I nod. “It is. A few months ago it wouldn’t have been—”

“You mean when you were at the height of your career and on the same team as him?” the guy asks.

“I’m not sure you could call it the height of my career since I haven’t decided if I’m done yet, but yeah, when we were on the same team, it wasn’t a secret we didn’t get along.”

“So what you’re saying is you’ve become soft since then?”

“You say gone soft, I say matured,” I hit back as I take a step through the crowd towards him.

He shakes his head. “You’re a disgrace. You hit the big time, won two fucking gold medals, and then you just slink away. You had everything but you pissed it away.”

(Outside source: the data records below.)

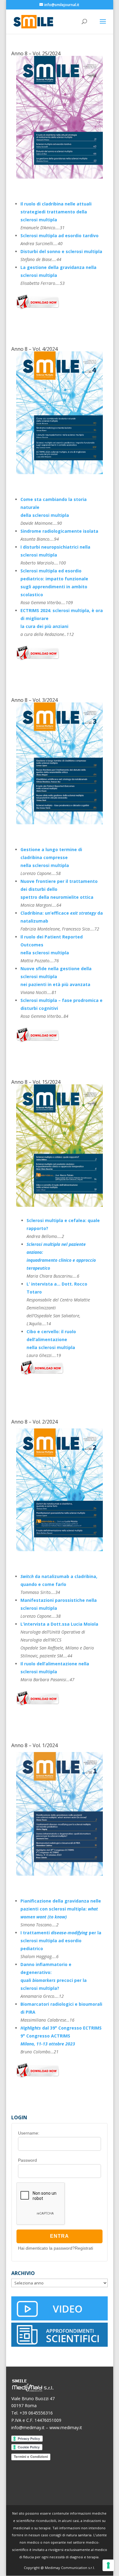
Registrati (84, 2248)
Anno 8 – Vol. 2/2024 (34, 1421)
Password (27, 2160)
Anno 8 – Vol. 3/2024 (34, 700)
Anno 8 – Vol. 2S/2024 (35, 53)
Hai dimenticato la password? (46, 2248)
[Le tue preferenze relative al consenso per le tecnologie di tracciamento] (108, 2565)
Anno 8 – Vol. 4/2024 (34, 349)
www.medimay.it (65, 2427)
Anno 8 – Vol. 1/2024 (34, 1745)
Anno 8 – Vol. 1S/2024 (35, 1082)
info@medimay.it (28, 2427)
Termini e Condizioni (31, 2456)
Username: (28, 2133)
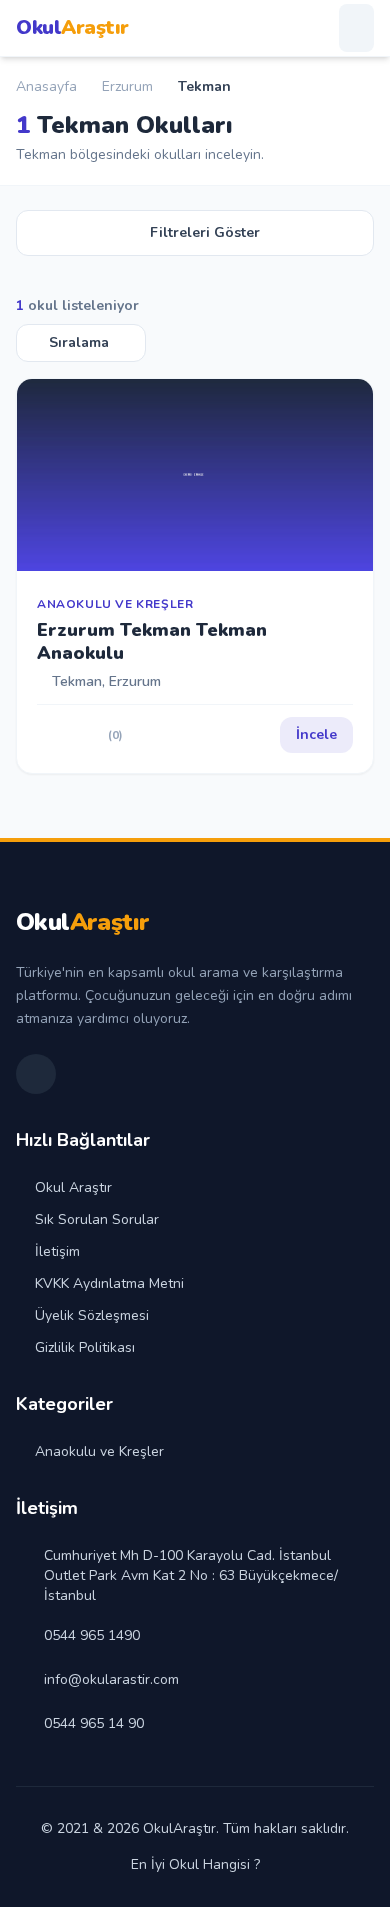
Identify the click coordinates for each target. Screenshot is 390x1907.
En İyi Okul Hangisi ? (195, 1864)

“There’s stuff going on in my life I have to sort out before I can do anything,” I explain.

“Bullshit,” the guy, a kid really, now I can get a good look at him, says.

“You think being at the top of a forty-foot-high mega ramp is the place to be when you have a million thoughts running through your head?” I ask. “I assume you saw the last games and how badly Jax fucked himself up on his run. He is literally the best freestyle BMX rider the sport has ever seen. He’s unbeatable, and even he got hurt.”

“You didn’t,” the kid points out.

“No, I didn’t. That doesn’t mean I can’t or won’t. Being up there, doing what we do is dangerous. Jax’s accident last year reminded all of us of that. So no, I don’t want to throw myself off the top of the roll-in until my mind is one hundred percent focused on what I’ve got to do. You wouldn’t either.”

“You’re a pussy,” he says.

“No, I’m smart.”

He shakes his head. “You know there are a million guys who would kill to be where you’ve been, even where you are now?”

I nod. “I know. That’s why I’m taking the time to figure out what it is I want and how best to go about it. I owe it to the sport, and myself. If I go back, I want it to be for the right reasons and I want to do it the right way.”

If,” he says with a sneer. “Fuck this if. You had it all and now you’re nothing. You’re weak,” he tells me. “A has-been. You had it all and you pissed it away because you couldn’t hack it. A real rider wouldn’t need to ‘re-evaluate’ or ‘get a fresh perspective.’ A real rider is always pushing, always moving.” He points to Jax on the screen. “He is a real rider. You were nothing more than a lucky pretender.” With that, he walks away.

The ease with which I accept the kid’s words is a reminder why I’m taking the time I am, why I’m not back on my bike. He had some valid points, and I know a lot of people would back him up. Hell, they’d probably go further than that. I was lucky to win those medals. I know I didn’t deserve them, but I stayed on my bike, Jax didn’t. That’s not my fault. Someone had to benefit from his misfortune, and it was me. But I know, just like the kid does, night and day separate where Jax is and where I am. The way his mind works is unlike anybody else’s ever to grace freestyle BMX. He doesn’t think “that can’t work,” instead he thinks “how can I make it work?” Me, I’m content to let someone else do the hard work. I discovered pretty early on in life that I’m a good mimic. It’s come in handy several times over, but never more so than when I’m competing. Sure, some might call it cheating, but it also means I’m constantly behind the eight ball. I’m never at the forefront of innovation, never the one breaking ground. I’ve always been okay with that. Now I’m questioning that. Questioning my tactics. Watching him and the other guys compete today reminded me of how much I do love freestyle BMX. It makes me wonder whether I could be good enough to compete, whether I have that talent, that drive that makes Jax and the other top guys great. It makes me want to be up there with them. To be mentioned in the same breath as them. I know it will be a lot of hard work, but I’m not afraid of it. Not when I’m doing this for me, because I want to, because my motives are pure. I can feel the ideas pouring into my head, the runs I would do, the tricks I would pull, the new ones I want to come up with. For the first time in a long time, I feel… hopeful. Hopeful that someday, hopefully soon, I may be able to find my way back to someone I’m happy to be, someone I want to be, someone Jake could love.